3) Constructing variation test model
3.1 Define source mutation operators
Layer Removal (LR): and the LR operator randomly deletes one layer of the deep neural network under the condition that the input and output structures of the deleted layer are the same. The operation is carried out for 5 times, a layer of structure which is not repeated with the previous selection is randomly selected from untrained original model structures each time, and 5 variation test models are constructed after deletion
Layer Addition (LA): compared with the LR operator, the LA operator adds one layer to the deep neural network structure. The emphasis of LA is to add layers, whichThe method also comprises 5 times of randomly selecting a layer structure from untrained original model structures, wherein the layer structure is not repeated with the former layer structure, and adding a new network after the layer structure to construct 5 variation test models
Activation Function Removal (AFR): since deep neural networks have a high degree of representativeness, the activation function plays an important role in the nonlinearity of deep neural networks. The AFR operation randomly deletes all active functions of a layer to simulate the situation where a developer forgets to add an active layer. Here again, 5 operations are performed, each time randomly selecting a layer structure from the untrained original model structures, which is not repeated with the previous selection, and deleting all the activation functions of the layer to construct 5 variant test models
3.2 Define model-level mutation operators
Gaussian blur (GF): weights are the basic elements of a deep neural network, describing the importance of connections between neurons. The weight is also an important component of the deep neural network decision logic. One natural way to change the weight is to blur its value to change the importance of the connection it represents. The GF operator follows a Gaussian distribution N (w, sigma) 2 ) To change a given weight w, where σ is a user-configurable standard deviation parameter. GF operator mostly blurs the weights to a range of values around them (typically the blurry values lie in [ w-3 σ, w +3 σ ]]Probability distribution) of the original model, performing 5 operations, selecting sigma with different sizes each time, performing fuzzy operation on the trained original model to construct 5 variation test models
Weight transformation (WS): the output of the neurons is usually determined by the preceding layer of neurons, each layer of neurons being connected to weights.

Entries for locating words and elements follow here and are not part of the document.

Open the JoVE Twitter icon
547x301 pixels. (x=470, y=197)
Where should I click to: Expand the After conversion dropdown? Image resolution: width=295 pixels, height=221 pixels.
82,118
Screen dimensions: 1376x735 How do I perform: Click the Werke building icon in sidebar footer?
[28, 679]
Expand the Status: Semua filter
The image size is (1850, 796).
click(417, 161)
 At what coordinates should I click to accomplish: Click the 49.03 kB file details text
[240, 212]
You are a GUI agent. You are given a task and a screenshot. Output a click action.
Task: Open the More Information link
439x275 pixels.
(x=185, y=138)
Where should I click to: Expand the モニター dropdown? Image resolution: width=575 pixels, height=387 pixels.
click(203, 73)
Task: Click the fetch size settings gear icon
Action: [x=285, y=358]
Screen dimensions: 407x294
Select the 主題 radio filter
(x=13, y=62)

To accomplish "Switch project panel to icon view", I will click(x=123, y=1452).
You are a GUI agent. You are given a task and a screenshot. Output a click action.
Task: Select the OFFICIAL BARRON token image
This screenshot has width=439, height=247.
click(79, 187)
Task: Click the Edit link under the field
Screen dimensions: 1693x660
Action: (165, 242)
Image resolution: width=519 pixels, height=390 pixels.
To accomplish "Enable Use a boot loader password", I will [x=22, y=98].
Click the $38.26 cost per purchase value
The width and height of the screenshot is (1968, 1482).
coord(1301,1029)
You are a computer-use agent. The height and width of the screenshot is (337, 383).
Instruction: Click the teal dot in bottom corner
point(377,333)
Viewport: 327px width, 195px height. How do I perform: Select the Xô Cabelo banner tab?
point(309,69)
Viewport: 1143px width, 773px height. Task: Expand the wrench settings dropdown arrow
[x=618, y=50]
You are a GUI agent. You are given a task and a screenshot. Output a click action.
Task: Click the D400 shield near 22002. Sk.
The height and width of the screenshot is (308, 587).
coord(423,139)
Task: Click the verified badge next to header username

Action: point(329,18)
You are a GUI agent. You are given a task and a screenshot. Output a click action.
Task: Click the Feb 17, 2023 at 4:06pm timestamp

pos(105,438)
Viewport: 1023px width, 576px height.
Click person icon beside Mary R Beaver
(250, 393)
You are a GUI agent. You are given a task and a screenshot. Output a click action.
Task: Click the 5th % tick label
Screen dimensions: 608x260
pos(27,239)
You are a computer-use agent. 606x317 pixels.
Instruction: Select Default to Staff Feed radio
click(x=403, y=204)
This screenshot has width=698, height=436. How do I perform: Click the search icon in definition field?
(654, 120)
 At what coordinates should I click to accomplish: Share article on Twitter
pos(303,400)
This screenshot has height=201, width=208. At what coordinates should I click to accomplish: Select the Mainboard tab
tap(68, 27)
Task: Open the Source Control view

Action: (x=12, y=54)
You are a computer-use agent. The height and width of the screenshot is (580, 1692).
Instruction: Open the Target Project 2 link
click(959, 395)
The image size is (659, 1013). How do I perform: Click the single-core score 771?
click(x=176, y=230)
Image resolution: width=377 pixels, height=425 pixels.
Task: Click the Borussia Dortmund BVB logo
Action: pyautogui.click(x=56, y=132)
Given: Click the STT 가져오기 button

The WS operator randomly selects the neuron and replaces the weight value connected with the neuron to the frontIn one layer, the randomly selected neurons may be left unchanged or may become the weights of the replaced neurons of the previous layer. Performing 5 operations, randomly selecting one layer of the trained original model each time, replacing 10% of neurons in the original model with the previous layer to construct 5 variation test models
Neuronal Effect Block (NEB): when a test data point is read into the deep neural network, it is processed and propagated through the connection and neuron layers of different weights until a final result is produced. Each neuron contributes to some extent to the final decision of the deep neural network according to its connection strength. The NEB operator prevents neurons from affecting all connected neurons in the next layer by resetting their next layer's connection weight to zero. The operation is carried out for 5 times, one layer in the trained original model is randomly selected each time, all neurons are set to be zero, and 5 variation test models are constructed
Neuronal reverse activation (NAI): the activation function plays a key role in the formation of the nonlinear behavior of neuronal neural networks. Many widely used activation functions (e.g., reLU, etc.) exhibit different behavior depending on their activation state. The NAI operator attempts to reverse the activation state of the neuron, which can be accomplished by changing the sign of the neuron output value before applying the neuron's activation function. This helps to generate more patterns of variant neuron activation, each of which can exhibit new mathematical properties (e.g., linear properties) of the deep neural network. Performing 5 operations, randomly selecting one layer of the trained original model each time to make the weights of all neurons in the layer take negative values to realize the inverse activation of the neurons, and constructing 5 variation test models by the weights
Neuronal Switch (NS): neurons of one deep neural network layer are typically connected to neurons of the next layerThere are different effects. NS operation exchanges within one layer the effects and influence of several neurons on the next layer. The operation is carried out for 5 times, one layer in the trained original model is randomly selected each time, the weight of 20 percent of neurons is taken for random exchange, and 5 variation test models are constructed
3.3 ) training and saving models
And directly storing the trained mutation test model generated by using the model-level mutation operator, and training and storing the untrained mutation test model generated by using the source-level mutation operator by using the parameters in the step 2).
4) Variation detection
4.1 Define a detection index
For a K classification problem, Z = { x = 1 ,...,x K For all K classes of input data, x i One class of data (i =1,2 \8230; K) is shown. For a test data point T in the test set T ', T kills x in the variant test model m' if the following condition is satisfied i Class data (where M ' is equal to M ', M ' is a set of each variation test model, and this embodiment includes 8 variation test models, and each variation test model includes 5 variation test models):
I. t is correctly classified as x by the original model m i ;
II. t is incorrectly classified as x by the mutation test model m i 。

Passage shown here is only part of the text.